§ **GIVEN TEXT**:

[DGD]Global Reset

E. Harte harte at xs4all.nl
Mon Sep 11 18:53:13 CEST 2000


On Mon, 11 Sep 2000, Stephen Schmidt wrote:

> On Mon, 11 Sep 2000, Malcolm Tester wrote:
> > But besides that,  you're going to have other problems as well, if
> > you use heart_beat() as the mechanism to track that.  I'm not a hard-core
> > DGD user, so I can say things based on what I've used/seen in LD/Amylaar 
> > and MudOS, but I assume the basics are the same. heart_beat() has a
> > very important function of determining who is "living" and who is not.
> 
> Just for clarification, they aren't the same; in fact they're
> quite different.
> 
> DGD has no heart_beat() function. None. It just has call_out().
> If you want a heart beat, you've got to code it in the mudlib.
> The 2.4.5 mudlib (which IIRC is what the original poster was
> using) handles it in the traditional way.

What is "the traditional way" according to you?  I'm confused.

>                                           Other DGD mudlibs
> don't. Melville, for instance, puts it into the auto object,
> so that every object can use heart_beat() if it wants to, not
> just living ones. In that case other mechanisms have to be
> used to determine what's living and what's not.

If you're implying here that the 2.4.5 DGD lib doesn't have the
heart_beat() functionality in the auto-object, you're wrong:

---- Quote from mud/2.4.5/dgd/lib/call_out.c ----
/*
 * NAME:        set_heart_beat()
 * DESCRIPTION: start or stop the heart_beat
 */
static int set_heart_beat(int flag)
{
[...]
----

>                                                 I believe
> that other DGD mudlibs don't have heart beat at all, and you
> have to invoke call_out() directly yourself, although I
> couldn't name any that are like that offhand.
> 
> > If you activate heart_beat() in every object on the game, you will in
> > effect call everything living.
> 
> Under 2.4.5, yes. Under Melville it would be -every- object.
> Under other libs it could be something else.

§ **WRITTEN INSTRUCTION A**:
Please write out the whole mailing-list post on DGD heart beats, word for word.

§ **INFORMATION GIVEN**:
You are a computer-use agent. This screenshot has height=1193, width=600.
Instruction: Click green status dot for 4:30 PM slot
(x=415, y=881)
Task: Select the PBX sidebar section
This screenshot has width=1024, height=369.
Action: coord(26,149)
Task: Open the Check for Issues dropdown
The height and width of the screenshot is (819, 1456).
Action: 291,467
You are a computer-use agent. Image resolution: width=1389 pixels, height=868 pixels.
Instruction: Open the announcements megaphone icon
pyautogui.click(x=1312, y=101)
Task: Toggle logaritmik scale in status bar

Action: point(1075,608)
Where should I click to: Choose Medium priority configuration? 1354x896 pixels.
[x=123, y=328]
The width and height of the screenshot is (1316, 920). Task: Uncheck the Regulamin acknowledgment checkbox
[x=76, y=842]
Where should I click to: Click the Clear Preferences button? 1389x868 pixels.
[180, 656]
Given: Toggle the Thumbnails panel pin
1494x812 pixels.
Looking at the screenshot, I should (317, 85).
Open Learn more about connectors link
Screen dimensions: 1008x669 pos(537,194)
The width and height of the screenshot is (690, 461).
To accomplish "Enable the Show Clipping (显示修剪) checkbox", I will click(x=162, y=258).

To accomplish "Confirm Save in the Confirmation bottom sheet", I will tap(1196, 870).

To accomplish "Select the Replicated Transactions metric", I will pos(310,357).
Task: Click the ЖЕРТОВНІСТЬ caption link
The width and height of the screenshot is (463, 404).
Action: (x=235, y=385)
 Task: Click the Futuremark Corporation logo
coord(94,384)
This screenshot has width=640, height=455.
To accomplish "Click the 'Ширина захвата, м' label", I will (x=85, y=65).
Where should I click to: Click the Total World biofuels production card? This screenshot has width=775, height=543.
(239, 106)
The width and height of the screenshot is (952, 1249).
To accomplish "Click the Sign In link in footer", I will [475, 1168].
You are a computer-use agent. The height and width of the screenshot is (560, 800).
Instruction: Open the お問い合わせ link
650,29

§ **WRITTEN INSTRUCTION B**:
Find each line in the records that contains the word "screenshot", and copy those lines out. Case counts.

§ **WORKED ANSWER A**:
[DGD]Global Reset

E. Harte harte at xs4all.nl
Mon Sep 11 18:53:13 CEST 2000


On Mon, 11 Sep 2000, Stephen Schmidt wrote:

> On Mon, 11 Sep 2000, Malcolm Tester wrote:
> > But besides that,  you're going to have other problems as well, if
> > you use heart_beat() as the mechanism to track that.  I'm not a hard-core
> > DGD user, so I can say things based on what I've used/seen in LD/Amylaar 
> > and MudOS, but I assume the basics are the same. heart_beat() has a
> > very important function of determining who is "living" and who is not.
> 
> Just for clarification, they aren't the same; in fact they're
> quite different.
> 
> DGD has no heart_beat() function. None. It just has call_out().
> If you want a heart beat, you've got to code it in the mudlib.
> The 2.4.5 mudlib (which IIRC is what the original poster was
> using) handles it in the traditional way.

What is "the traditional way" according to you?  I'm confused.

>                                           Other DGD mudlibs
> don't. Melville, for instance, puts it into the auto object,
> so that every object can use heart_beat() if it wants to, not
> just living ones. In that case other mechanisms have to be
> used to determine what's living and what's not.

If you're implying here that the 2.4.5 DGD lib doesn't have the
heart_beat() functionality in the auto-object, you're wrong:

---- Quote from mud/2.4.5/dgd/lib/call_out.c ----
/*
 * NAME:        set_heart_beat()
 * DESCRIPTION: start or stop the heart_beat
 */
static int set_heart_beat(int flag)
{
[...]
----

>                                                 I believe
> that other DGD mudlibs don't have heart beat at all, and you
> have to invoke call_out() directly yourself, although I
> couldn't name any that are like that offhand.
> 
> > If you activate heart_beat() in every object on the game, you will in
> > effect call everything living.
> 
> Under 2.4.5, yes. Under Melville it would be -every- object.
> Under other libs it could be something else.

§ **WORKED ANSWER B**:
You are a computer-use agent. This screenshot has height=1193, width=600.
This screenshot has width=1024, height=369.
The height and width of the screenshot is (819, 1456).
The width and height of the screenshot is (1316, 920). Task: Uncheck the Regulamin acknowledgment checkbox
Looking at the screenshot, I should (317, 85).
The width and height of the screenshot is (690, 461).
The width and height of the screenshot is (463, 404).
This screenshot has width=640, height=455.
Where should I click to: Click the Total World biofuels production card? This screenshot has width=775, height=543.
The width and height of the screenshot is (952, 1249).
You are a computer-use agent. The height and width of the screenshot is (560, 800).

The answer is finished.